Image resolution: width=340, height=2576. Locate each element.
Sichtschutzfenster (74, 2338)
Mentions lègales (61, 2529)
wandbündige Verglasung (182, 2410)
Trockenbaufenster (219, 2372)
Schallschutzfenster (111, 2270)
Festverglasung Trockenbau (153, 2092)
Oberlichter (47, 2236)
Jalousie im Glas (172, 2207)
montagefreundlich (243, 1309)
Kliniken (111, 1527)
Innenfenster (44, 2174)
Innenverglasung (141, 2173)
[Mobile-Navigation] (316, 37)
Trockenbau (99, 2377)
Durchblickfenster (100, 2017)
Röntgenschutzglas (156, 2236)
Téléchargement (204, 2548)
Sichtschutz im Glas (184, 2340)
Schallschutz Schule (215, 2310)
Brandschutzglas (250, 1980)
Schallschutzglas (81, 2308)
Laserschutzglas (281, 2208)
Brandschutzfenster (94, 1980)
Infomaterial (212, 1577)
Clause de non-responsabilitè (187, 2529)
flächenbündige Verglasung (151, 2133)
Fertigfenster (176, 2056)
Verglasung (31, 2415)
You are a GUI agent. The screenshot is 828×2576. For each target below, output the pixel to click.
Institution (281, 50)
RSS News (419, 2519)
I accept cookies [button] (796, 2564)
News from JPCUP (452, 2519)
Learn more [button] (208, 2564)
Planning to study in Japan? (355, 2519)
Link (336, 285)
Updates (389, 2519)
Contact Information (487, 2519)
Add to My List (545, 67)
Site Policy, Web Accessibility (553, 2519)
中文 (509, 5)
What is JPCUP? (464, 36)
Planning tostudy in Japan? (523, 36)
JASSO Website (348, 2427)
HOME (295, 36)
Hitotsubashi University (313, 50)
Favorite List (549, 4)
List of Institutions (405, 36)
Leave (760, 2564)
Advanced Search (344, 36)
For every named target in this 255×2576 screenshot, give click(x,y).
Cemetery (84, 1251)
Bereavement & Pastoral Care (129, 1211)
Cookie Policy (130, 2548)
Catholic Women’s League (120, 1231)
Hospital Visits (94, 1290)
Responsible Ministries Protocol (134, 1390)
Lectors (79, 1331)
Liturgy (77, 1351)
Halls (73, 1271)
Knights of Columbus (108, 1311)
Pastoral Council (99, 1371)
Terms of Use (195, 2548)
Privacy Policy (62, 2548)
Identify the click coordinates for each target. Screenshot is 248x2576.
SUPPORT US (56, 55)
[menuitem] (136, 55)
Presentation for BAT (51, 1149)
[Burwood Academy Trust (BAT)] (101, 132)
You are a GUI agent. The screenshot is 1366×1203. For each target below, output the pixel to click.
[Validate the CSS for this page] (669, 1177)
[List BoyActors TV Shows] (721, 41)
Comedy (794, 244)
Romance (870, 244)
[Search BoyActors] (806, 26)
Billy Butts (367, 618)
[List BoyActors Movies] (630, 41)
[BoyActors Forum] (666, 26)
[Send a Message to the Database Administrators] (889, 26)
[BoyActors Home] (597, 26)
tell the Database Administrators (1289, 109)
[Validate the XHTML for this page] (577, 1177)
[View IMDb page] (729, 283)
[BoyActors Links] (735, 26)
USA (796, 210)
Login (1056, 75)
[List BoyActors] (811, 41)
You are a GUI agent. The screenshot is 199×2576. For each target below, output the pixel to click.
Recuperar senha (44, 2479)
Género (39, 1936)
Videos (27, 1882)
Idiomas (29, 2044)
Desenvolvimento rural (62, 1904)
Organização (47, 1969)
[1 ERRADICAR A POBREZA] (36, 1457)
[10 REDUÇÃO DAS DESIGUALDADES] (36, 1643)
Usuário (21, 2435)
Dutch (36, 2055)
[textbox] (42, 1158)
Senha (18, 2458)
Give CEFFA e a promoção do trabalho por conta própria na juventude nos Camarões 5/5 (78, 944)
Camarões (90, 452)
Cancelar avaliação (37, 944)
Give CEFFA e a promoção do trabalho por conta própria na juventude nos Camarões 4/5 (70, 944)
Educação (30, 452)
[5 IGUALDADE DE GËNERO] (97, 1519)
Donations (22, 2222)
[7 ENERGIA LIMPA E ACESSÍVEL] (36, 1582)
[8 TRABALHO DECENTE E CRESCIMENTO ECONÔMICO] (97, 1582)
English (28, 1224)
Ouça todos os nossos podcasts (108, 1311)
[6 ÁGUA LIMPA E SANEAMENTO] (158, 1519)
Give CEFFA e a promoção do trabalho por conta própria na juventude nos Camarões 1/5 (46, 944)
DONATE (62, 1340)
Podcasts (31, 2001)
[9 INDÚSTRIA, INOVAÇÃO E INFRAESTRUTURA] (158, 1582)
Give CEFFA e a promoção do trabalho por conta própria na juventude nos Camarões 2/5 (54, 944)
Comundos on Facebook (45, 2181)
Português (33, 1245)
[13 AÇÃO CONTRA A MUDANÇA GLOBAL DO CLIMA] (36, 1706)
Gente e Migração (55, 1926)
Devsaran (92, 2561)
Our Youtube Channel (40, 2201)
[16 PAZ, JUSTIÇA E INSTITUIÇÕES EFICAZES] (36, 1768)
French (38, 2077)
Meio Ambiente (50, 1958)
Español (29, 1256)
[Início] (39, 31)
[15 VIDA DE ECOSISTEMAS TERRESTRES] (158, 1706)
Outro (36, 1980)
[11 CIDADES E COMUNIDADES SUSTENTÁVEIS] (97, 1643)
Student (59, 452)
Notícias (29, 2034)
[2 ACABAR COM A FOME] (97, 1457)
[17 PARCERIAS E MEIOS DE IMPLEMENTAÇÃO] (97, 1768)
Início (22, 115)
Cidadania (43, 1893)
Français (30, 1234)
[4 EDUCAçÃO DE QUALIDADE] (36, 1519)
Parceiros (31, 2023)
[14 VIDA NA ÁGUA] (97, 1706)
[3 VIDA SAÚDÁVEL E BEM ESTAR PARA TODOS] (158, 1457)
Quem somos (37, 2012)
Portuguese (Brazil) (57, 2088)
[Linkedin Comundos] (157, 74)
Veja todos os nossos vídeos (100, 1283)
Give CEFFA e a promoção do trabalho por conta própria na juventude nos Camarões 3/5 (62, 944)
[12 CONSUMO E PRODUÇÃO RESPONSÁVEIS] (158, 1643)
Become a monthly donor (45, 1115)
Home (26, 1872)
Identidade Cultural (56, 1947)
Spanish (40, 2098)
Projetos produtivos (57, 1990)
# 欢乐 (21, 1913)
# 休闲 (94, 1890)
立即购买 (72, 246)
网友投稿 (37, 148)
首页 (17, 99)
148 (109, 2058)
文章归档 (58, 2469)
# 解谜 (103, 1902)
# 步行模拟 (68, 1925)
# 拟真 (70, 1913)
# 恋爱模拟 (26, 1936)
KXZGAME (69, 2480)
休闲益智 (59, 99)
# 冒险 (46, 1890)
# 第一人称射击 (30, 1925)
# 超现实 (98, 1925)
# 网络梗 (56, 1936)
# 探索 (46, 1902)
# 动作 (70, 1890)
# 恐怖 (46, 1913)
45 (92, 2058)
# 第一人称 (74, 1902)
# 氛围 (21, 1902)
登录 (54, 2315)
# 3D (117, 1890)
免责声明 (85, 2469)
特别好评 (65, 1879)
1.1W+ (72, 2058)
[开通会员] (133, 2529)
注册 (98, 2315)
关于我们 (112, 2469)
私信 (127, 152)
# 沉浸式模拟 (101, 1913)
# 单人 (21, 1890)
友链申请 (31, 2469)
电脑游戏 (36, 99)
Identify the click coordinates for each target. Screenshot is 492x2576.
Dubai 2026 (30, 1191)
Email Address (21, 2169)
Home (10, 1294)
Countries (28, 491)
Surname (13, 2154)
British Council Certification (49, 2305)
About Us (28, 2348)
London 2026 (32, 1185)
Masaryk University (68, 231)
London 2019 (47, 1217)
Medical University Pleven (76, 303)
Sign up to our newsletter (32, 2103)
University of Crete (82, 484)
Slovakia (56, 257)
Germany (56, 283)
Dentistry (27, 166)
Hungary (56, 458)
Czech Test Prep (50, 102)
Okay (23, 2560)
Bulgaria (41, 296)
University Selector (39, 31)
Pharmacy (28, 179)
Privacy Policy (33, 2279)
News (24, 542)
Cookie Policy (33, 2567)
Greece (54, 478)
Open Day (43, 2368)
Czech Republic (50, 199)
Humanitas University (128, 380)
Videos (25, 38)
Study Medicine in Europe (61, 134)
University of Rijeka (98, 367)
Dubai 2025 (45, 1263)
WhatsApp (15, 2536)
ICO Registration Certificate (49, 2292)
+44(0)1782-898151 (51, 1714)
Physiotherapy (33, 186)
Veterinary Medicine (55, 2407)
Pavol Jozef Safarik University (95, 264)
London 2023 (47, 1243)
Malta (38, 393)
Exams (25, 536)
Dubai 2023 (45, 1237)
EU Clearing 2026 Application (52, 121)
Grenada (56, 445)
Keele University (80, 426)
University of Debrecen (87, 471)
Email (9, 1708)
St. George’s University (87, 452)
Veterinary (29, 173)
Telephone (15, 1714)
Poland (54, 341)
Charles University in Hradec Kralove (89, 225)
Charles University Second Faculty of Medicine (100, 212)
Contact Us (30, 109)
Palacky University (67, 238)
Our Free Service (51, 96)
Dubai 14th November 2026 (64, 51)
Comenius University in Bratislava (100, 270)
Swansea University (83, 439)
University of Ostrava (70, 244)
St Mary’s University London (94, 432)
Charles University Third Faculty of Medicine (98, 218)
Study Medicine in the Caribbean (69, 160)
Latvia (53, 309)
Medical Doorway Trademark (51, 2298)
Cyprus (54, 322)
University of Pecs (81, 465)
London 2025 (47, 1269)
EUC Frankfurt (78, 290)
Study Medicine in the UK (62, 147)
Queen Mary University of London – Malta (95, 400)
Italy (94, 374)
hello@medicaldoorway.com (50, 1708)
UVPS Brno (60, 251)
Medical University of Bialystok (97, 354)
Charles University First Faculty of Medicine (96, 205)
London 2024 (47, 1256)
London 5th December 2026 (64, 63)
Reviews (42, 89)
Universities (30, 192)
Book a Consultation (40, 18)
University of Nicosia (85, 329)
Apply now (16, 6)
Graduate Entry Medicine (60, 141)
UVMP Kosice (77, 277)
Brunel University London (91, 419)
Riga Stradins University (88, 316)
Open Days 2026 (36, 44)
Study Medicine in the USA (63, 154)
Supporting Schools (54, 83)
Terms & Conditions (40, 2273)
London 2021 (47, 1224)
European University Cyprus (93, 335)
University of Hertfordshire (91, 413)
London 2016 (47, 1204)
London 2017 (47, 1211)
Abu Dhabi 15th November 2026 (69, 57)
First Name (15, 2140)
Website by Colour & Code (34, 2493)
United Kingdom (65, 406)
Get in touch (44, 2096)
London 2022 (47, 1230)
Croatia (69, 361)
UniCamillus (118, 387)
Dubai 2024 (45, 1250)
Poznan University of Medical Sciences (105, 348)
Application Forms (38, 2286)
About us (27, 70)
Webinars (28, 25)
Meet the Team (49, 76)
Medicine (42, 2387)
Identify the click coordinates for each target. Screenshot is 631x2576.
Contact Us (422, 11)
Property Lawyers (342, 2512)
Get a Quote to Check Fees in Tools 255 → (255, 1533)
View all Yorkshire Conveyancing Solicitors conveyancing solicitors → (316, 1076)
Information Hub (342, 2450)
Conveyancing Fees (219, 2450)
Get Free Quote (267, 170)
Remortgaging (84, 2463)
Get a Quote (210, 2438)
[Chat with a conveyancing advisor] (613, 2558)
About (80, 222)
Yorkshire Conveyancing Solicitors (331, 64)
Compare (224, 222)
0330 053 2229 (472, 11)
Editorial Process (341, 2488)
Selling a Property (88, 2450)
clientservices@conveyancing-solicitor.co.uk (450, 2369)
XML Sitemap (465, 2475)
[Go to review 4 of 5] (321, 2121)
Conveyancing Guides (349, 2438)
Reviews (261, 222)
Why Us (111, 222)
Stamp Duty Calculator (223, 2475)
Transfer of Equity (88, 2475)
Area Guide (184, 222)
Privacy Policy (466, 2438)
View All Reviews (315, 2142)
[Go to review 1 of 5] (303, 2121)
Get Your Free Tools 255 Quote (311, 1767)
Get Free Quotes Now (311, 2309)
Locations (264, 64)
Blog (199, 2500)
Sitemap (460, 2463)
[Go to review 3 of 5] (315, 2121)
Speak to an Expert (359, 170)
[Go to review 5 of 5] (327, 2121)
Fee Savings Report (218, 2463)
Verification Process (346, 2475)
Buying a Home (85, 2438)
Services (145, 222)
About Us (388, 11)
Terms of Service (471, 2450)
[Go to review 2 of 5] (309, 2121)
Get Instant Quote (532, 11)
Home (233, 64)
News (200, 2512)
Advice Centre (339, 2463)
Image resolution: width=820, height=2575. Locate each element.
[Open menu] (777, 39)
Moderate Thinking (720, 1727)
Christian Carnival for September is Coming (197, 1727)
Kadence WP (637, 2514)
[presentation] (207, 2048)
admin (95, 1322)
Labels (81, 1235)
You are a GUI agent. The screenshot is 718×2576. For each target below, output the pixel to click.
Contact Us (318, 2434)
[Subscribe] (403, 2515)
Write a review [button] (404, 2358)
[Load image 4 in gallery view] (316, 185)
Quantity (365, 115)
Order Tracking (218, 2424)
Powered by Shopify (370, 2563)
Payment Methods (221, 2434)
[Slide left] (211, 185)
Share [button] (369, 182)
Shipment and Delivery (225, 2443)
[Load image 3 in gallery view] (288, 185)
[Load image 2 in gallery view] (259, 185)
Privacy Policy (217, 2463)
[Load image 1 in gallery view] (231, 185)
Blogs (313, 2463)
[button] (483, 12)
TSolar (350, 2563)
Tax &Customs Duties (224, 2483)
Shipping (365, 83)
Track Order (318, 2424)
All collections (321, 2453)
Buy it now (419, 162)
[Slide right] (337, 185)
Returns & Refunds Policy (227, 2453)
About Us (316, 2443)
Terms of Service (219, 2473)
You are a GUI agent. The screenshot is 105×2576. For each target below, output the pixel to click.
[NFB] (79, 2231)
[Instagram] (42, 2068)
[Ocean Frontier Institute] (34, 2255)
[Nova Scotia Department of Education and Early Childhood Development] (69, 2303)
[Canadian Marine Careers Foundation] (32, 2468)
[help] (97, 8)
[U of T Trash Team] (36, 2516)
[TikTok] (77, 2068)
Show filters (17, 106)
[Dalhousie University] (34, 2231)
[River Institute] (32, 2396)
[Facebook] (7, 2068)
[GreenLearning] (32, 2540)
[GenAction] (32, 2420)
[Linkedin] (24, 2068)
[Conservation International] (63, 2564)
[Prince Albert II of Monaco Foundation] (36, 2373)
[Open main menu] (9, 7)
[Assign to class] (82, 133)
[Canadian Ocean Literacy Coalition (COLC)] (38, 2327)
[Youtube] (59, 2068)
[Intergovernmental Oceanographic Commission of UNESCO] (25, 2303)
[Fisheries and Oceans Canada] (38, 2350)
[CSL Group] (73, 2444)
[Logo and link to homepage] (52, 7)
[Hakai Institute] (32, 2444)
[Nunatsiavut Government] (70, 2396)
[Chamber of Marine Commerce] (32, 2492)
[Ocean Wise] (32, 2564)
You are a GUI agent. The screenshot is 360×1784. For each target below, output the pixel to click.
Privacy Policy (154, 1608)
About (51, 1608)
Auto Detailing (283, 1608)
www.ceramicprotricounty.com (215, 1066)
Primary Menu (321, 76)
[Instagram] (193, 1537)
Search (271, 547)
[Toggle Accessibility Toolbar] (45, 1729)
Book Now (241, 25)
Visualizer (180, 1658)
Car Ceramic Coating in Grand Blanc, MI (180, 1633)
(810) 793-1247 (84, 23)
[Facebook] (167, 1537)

* * * * * * *

## What you should do
Output the lines above between the one holding "Buying a Home (85, 2438)" and the one holding "TSolar (350, 2563)", inclusive, with nothing before or after them.

## Result of this task
Buying a Home (85, 2438)
Services (145, 222)
About Us (388, 11)
Terms of Service (471, 2450)
[Go to review 2 of 5] (309, 2121)
Get Instant Quote (532, 11)
Home (233, 64)
News (200, 2512)
Advice Centre (339, 2463)
Image resolution: width=820, height=2575. Locate each element.
[Open menu] (777, 39)
Moderate Thinking (720, 1727)
Christian Carnival for September is Coming (197, 1727)
Kadence WP (637, 2514)
[presentation] (207, 2048)
admin (95, 1322)
Labels (81, 1235)
You are a GUI agent. The screenshot is 718×2576. For each target below, output the pixel to click.
Contact Us (318, 2434)
[Subscribe] (403, 2515)
Write a review [button] (404, 2358)
[Load image 4 in gallery view] (316, 185)
Quantity (365, 115)
Order Tracking (218, 2424)
Powered by Shopify (370, 2563)
Payment Methods (221, 2434)
[Slide left] (211, 185)
Share [button] (369, 182)
Shipment and Delivery (225, 2443)
[Load image 3 in gallery view] (288, 185)
[Load image 2 in gallery view] (259, 185)
Privacy Policy (217, 2463)
[Load image 1 in gallery view] (231, 185)
Blogs (313, 2463)
[button] (483, 12)
TSolar (350, 2563)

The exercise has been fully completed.